Il y a 100 ans : L’alcool de manioc


Le manioc de Madagascar, grâce à son haut degré de saccharification (97,5 %), avait attiré quelque temps avant la guerre l’attention des distillateurs français.
Les expériences faites en 1913 avaient été presque toutes concluantes : 100 kilogrammes de matières traitées produisirent de 40 à 50 litres d’un alcool très moelleux à 90°.
Aussi, en raison de son bon marché, plusieurs grands distillateurs de France avaient-ils déjà adopté le manioc comme matière première de leur industrie.
Un d’entre eux, dans le Nord, en avait traité pendant quelques mois des quantités considérables et s’occupait, lorsque la guerre éclata, de transformer une distillerie de betteraves pour n’y traiter que de la racine de manioc.
Des distilleries, dans le Nord, après le passage des boches, il ne doit plus en rester trace, mais elles se reconstitueront, et sous peu nous verrons ces départements du Nord redevenir ce qu’ils étaient il y a quatre ans.
Donc si, la guerre terminée, pour une raison quelconque, le manioc n’était plus aussi demandé, soit sous forme de fécule, soit sous forme de tapioca, on pourra toujours l’utiliser, pour la fabrication de l’alcool.

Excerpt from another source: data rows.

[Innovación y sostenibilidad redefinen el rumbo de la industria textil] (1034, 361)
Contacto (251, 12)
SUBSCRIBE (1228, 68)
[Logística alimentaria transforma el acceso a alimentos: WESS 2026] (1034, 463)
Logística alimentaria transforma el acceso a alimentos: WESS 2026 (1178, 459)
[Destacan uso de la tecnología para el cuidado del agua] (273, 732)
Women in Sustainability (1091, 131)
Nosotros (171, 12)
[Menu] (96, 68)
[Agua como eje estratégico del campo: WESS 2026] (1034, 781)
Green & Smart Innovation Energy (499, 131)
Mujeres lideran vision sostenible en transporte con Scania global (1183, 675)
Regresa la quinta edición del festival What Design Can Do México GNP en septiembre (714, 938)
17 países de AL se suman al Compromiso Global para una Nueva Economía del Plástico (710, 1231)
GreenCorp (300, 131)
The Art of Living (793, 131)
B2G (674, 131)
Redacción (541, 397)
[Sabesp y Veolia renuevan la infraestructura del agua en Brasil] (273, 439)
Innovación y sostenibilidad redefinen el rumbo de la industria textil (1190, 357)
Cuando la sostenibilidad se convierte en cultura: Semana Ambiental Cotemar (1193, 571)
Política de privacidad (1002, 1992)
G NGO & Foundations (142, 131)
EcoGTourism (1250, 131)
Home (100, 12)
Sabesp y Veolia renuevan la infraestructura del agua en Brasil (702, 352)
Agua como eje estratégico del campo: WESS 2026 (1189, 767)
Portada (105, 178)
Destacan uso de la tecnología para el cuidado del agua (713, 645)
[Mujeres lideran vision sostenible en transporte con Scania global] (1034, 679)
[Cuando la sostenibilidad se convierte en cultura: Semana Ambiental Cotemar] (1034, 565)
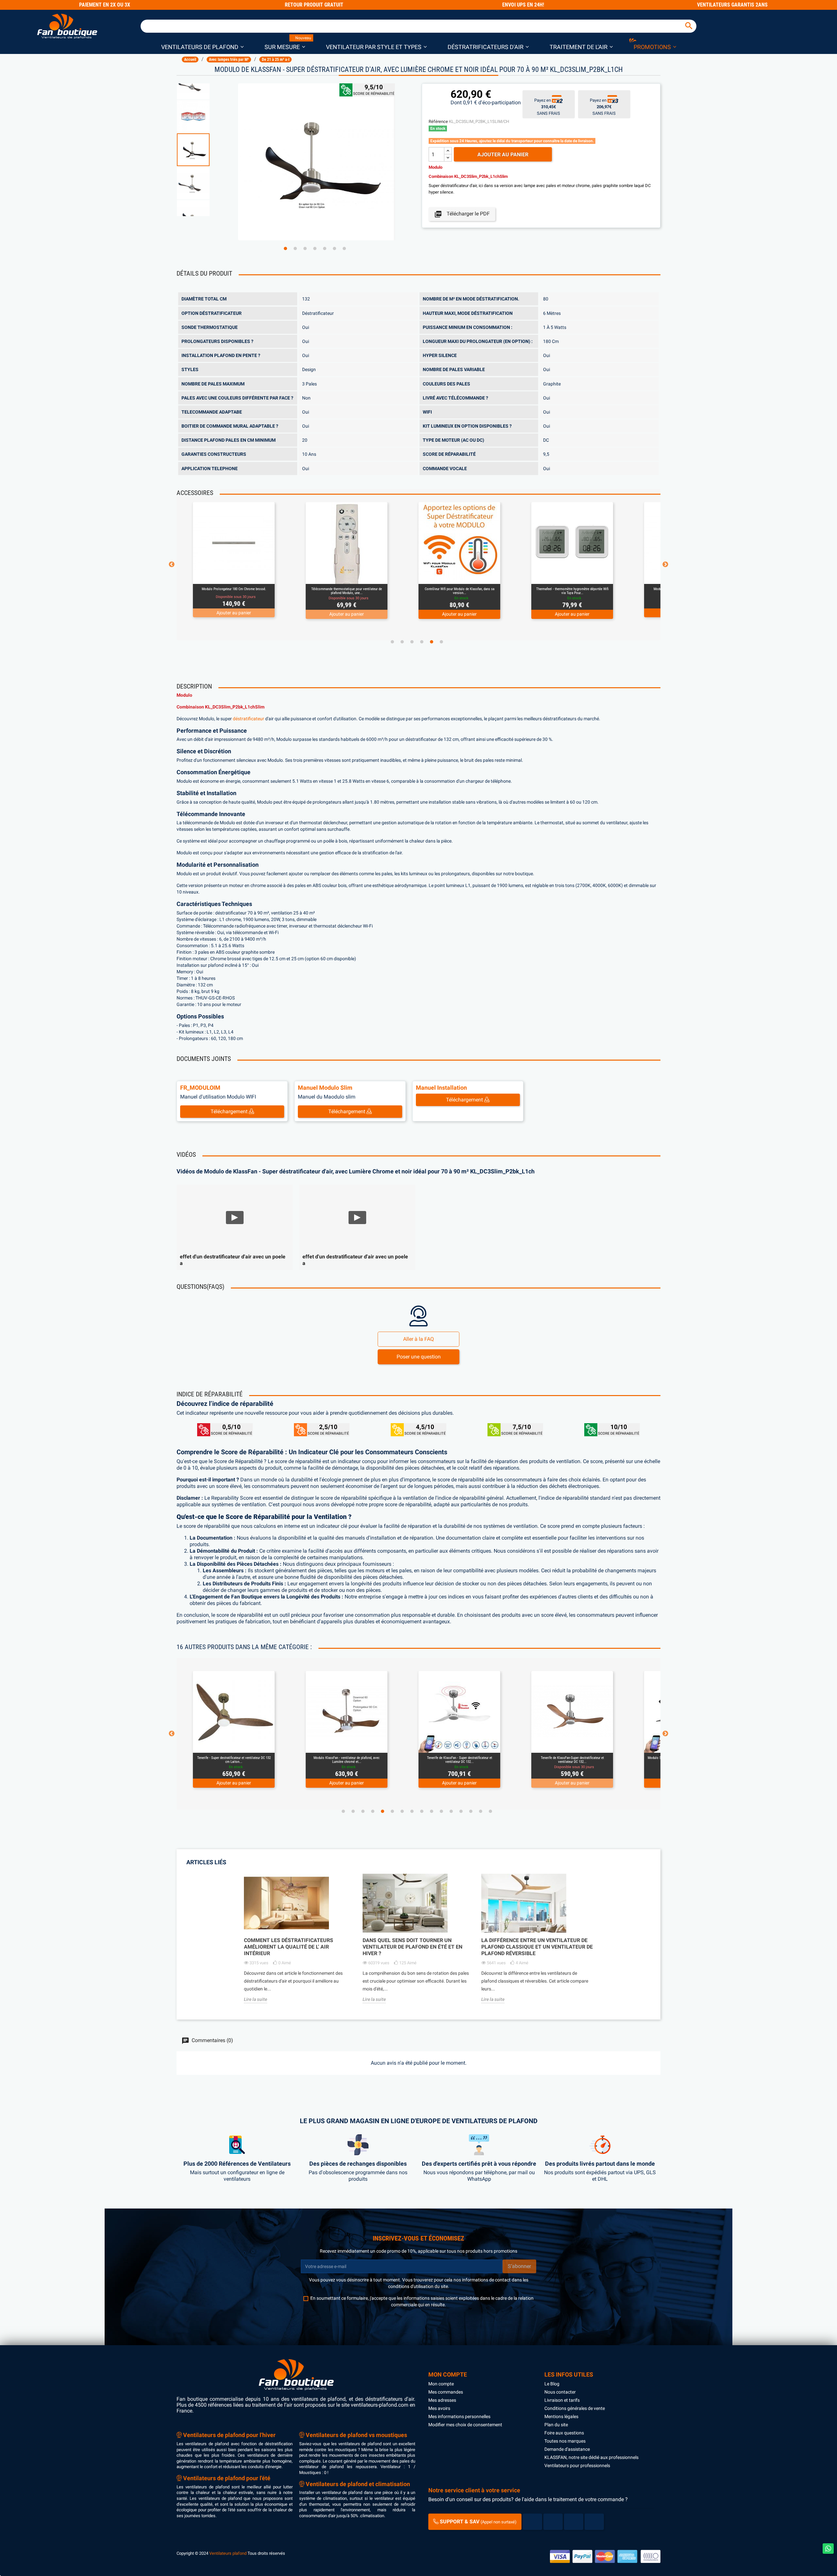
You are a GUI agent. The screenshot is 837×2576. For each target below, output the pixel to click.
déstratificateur (248, 719)
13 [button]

La sériciculture à Madagascar

L’élevage des vers à soie, à Madagascar, est souvent contrarié par l’excès d’humidité qui fait fermenter les litières où les vers sont placés.
Fréquemment, dans les cases malgaches, les vers sont sur des nattes, par terre, dans la pièce même où couche la famille. Or, ils ne sont jamais changés de litière et celle-ci fermentant répand une odeur infecte.
Pour parer à ces inconvénients, on conseille l’emploi de la tourbe de marais comme litière. La tourbe, en effet, rendrait plus facile et plus rémunératrice aussi l’élevage des vers à soie fait dans des conditions aussi défectueuses, car elle supprimerait cet excès d’humidité et cette fermentation des litières si désagréable. C’est un procédé peu coûteux que le sériciculteur malgache doit appliquer sans retard.